Voici ce qu’en dit Todd dans un entretien accordé à
L’Obs (2) : « Lorsqu’on se
réunit à 4 millions pour dire que caricaturer la religion des autres est un
droit absolu – et même un devoir !-, et lorsque ces autres [comprendre les
musulmans, ndc] sont les gens les plus faibles de la société, on est
parfaitement libre de penser qu’on est dans le bien, dans le droit, qu’on est
un pays formidable. Mais ce n’est pas le cas. Il faut aller au-delà du
mensonge, au-delà des bons sentiments et des histoires merveilleuses que les
gens se racontent sur eux-mêmes. Un simple coup d’œil à de tels niveaux de
mobilisation évoque une pure et simple imposture. Il y a certainement une
quantité innombrable de gens qui ne savaient pas ce qu’ils faisaient là le 11
janvier. Mais nul n’est censé ignorer pour quoi il manifeste, tout de
même. »
La charge est rude et, à bien des égards, quelque
peu injuste. Nombre de manifestants n’ont pas marché le 11 janvier pour dire
qu’ils soutenaient le droit au blasphème ou le droit à se moquer des religions.
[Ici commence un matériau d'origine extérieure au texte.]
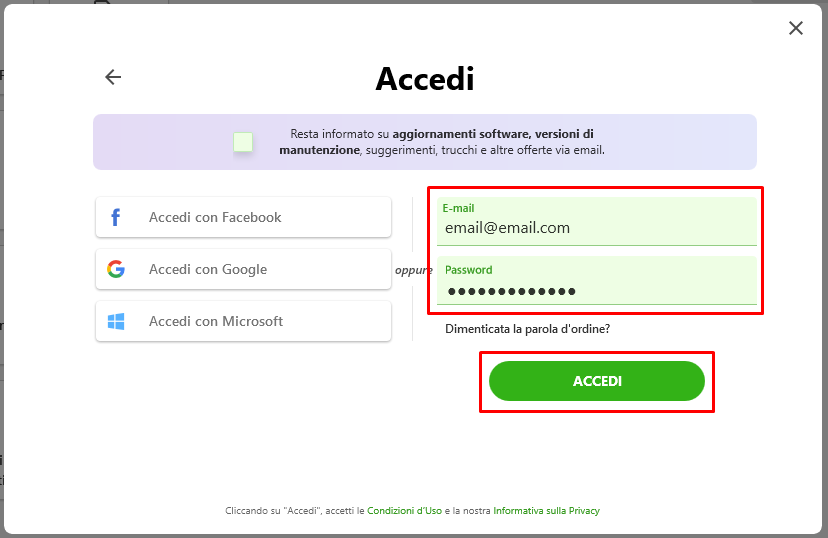Click the Facebook logo icon
Screen dimensions: 828x538
point(116,217)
A l’époque, la sidération et l’émotion étaient telles après les attentats que
cette marche s’est imposée d’elle-même. Je continue de croire qu’elle a été un
réflexe salvateur et une initiative nécessaire pour prévenir les dérapages.
Bien sûr, il est évident qu’elle a été récupérée ne serait-ce que du fait de la
présence de certains chefs d’Etat et de gouvernement dont la vraie place est au
Tribunal pénal international. Mais je ne pense pas que l’on puisse affirmer que
tous les marcheurs du 11 janvier étaient en accord avec les caricatures et
qu’ils estimaient urgent de remettre l’islam de France et les musulmans à leur
vraie place, c’est-à-dire dans les caves ou dans l’invisibilité.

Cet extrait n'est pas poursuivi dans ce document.